*** Block opens ***

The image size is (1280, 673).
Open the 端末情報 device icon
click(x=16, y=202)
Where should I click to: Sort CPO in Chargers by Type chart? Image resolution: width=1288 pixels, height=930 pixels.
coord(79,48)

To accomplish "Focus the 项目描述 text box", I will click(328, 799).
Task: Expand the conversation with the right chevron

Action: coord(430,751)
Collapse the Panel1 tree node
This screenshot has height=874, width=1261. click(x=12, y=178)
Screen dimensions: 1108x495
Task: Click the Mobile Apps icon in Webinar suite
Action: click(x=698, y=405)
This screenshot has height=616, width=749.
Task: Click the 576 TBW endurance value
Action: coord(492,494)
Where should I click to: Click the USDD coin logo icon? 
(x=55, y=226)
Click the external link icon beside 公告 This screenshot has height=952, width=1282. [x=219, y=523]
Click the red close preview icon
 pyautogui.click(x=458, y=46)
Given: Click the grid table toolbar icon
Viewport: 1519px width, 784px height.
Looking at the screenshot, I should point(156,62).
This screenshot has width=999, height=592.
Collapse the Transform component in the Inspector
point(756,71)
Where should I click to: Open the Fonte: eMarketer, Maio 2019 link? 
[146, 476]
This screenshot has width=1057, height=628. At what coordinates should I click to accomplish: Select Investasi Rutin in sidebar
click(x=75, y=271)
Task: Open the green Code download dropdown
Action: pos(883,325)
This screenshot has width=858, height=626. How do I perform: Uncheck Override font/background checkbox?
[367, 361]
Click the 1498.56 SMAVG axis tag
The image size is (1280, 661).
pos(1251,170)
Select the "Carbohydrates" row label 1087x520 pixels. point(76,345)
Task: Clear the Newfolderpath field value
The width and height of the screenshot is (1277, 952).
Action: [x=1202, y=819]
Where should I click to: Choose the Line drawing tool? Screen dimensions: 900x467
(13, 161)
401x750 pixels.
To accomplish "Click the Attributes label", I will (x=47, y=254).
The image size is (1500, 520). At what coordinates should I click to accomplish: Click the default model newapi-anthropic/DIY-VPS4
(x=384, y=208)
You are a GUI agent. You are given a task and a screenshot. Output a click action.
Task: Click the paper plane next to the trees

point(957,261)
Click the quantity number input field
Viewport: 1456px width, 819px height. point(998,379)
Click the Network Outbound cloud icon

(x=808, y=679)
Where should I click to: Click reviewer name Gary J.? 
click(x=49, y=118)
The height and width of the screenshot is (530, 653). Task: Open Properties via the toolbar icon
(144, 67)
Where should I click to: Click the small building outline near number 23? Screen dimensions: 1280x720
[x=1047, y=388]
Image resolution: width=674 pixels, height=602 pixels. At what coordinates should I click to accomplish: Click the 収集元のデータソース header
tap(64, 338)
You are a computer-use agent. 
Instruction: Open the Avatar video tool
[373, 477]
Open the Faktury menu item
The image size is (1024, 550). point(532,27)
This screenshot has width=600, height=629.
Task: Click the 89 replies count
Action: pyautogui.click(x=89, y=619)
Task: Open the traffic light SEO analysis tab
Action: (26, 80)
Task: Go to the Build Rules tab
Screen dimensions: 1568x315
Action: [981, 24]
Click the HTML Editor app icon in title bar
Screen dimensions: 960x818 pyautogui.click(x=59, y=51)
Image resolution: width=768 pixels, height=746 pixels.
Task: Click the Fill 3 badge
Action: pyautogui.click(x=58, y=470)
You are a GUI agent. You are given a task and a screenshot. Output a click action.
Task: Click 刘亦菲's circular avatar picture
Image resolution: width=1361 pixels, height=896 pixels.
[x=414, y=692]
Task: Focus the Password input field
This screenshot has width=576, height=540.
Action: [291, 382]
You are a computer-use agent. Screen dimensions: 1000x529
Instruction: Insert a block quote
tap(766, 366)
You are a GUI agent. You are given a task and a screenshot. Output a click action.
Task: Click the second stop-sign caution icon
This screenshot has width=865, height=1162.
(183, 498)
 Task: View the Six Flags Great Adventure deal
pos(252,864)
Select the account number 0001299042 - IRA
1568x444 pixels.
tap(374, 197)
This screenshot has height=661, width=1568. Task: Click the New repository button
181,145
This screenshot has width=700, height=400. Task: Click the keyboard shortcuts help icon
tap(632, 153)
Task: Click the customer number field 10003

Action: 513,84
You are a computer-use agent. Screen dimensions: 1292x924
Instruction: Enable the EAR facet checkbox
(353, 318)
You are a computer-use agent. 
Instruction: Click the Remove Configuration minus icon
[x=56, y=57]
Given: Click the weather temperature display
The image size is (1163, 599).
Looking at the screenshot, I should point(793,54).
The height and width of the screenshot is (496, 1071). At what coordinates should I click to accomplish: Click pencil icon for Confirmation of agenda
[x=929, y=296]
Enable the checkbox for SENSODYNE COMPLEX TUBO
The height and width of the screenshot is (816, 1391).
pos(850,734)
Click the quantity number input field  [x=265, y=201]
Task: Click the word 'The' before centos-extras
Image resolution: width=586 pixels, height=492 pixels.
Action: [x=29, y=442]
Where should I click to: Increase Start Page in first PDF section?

*** Block closes ***

**WHAT IS BEING ASKED**
Using the records, find the number of lines in which the string "will" occurs. Reply with that number alone.

**EXERCISE SOLUTION**
2